◆ Problem to solve
Within the entries below, the lines from the one with "Given: Select the 用户 user icon in the sidebar" through the one with "The image size is (574, 360)." are to be set down exactly, both ends kept.

◆ Task input
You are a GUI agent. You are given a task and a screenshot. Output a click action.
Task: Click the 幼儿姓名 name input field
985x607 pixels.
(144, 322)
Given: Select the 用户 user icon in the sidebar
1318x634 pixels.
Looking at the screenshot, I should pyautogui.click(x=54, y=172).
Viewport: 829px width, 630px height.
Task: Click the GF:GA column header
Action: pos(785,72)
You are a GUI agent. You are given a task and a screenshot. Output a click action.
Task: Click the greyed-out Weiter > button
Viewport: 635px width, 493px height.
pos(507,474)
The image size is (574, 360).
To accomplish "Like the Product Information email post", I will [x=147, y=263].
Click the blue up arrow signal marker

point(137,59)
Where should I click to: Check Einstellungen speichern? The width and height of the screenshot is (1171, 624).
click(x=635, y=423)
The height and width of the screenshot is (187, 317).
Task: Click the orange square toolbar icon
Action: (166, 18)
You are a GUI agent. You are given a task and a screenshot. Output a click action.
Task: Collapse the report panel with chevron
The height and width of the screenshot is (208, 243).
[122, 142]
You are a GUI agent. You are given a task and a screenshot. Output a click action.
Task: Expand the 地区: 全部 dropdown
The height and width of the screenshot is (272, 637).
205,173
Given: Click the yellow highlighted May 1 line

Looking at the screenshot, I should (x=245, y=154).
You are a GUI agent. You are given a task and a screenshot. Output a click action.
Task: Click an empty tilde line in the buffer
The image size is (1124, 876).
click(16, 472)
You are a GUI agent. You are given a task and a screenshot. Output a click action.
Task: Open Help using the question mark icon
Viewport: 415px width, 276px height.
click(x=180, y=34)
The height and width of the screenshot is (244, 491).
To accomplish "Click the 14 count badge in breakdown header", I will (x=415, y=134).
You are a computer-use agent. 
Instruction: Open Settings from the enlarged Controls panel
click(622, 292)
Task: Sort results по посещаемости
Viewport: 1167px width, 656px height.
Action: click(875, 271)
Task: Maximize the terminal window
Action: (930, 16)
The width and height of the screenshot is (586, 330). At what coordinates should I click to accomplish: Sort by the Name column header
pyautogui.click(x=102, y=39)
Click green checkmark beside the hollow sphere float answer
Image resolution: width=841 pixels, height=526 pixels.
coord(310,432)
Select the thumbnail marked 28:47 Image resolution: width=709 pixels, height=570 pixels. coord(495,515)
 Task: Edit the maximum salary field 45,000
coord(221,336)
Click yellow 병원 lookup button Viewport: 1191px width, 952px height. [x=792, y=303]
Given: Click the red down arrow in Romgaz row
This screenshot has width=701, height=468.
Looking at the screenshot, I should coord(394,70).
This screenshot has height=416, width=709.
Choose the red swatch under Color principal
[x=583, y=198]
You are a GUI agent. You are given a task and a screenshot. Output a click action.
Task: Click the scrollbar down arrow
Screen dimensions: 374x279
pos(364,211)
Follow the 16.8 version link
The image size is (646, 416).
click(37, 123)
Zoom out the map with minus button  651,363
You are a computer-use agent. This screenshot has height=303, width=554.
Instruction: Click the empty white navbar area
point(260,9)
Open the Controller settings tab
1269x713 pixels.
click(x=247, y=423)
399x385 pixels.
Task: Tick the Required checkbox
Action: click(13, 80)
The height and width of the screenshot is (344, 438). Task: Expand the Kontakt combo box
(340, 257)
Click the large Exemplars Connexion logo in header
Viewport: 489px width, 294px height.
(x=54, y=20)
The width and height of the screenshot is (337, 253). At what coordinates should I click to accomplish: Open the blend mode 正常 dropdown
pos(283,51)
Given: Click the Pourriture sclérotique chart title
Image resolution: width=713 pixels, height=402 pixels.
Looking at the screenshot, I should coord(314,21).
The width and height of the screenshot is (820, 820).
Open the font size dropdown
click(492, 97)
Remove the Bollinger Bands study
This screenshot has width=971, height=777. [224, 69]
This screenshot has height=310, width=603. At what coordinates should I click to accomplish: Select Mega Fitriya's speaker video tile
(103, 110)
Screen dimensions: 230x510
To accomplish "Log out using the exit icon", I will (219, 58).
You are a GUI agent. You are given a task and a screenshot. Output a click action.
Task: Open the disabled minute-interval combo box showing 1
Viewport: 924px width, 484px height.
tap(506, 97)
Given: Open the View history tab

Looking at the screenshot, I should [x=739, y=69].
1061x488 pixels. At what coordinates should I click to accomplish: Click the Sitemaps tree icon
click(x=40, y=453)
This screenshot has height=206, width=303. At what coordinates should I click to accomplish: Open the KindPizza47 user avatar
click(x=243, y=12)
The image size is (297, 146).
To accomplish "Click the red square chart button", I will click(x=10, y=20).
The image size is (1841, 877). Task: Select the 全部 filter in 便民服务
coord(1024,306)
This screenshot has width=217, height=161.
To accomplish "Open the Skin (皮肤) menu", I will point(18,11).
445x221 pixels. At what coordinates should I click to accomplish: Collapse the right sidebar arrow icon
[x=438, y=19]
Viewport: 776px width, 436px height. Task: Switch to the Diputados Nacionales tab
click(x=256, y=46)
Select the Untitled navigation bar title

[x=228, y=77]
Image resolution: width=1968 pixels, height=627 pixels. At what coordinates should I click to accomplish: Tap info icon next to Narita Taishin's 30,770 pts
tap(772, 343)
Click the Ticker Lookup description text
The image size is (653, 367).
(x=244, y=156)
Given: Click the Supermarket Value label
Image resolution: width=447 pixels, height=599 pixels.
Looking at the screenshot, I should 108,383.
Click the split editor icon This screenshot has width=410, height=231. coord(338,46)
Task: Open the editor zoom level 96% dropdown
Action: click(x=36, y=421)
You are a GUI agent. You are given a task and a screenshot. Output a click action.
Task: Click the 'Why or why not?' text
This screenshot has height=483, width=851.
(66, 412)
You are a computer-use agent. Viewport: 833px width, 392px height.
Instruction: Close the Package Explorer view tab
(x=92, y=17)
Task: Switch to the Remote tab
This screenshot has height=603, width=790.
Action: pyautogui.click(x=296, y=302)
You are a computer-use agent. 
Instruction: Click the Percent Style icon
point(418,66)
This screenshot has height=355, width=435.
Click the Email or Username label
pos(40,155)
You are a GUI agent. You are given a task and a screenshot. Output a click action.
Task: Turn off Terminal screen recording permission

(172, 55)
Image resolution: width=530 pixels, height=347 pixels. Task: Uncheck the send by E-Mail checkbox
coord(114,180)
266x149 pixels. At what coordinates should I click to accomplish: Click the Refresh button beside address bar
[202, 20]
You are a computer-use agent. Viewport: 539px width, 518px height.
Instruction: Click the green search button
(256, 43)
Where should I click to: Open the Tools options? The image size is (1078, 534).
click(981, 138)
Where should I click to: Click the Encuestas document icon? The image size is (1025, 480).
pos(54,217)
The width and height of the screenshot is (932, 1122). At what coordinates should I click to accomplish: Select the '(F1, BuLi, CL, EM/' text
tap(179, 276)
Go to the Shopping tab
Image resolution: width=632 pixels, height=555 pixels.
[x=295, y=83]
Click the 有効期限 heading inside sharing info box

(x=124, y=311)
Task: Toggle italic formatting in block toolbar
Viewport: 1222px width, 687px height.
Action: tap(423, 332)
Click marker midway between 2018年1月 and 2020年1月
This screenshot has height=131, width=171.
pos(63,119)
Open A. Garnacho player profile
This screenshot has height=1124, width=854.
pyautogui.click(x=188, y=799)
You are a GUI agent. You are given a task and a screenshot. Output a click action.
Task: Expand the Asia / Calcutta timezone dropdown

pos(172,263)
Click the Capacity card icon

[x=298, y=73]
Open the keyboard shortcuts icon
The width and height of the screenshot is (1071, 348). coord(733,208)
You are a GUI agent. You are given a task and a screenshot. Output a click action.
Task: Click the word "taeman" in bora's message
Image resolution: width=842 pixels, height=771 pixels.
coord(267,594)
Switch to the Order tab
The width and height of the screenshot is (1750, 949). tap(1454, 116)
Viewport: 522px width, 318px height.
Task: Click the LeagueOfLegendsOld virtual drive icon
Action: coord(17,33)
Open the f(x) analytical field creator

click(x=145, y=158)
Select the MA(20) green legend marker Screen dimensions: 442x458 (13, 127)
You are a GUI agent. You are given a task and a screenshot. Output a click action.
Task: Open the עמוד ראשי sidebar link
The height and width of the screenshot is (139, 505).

◆ Result below
Given: Select the 用户 user icon in the sidebar
1318x634 pixels.
Looking at the screenshot, I should pyautogui.click(x=54, y=172).
Viewport: 829px width, 630px height.
Task: Click the GF:GA column header
Action: pos(785,72)
You are a GUI agent. You are given a task and a screenshot. Output a click action.
Task: Click the greyed-out Weiter > button
Viewport: 635px width, 493px height.
pos(507,474)
The image size is (574, 360).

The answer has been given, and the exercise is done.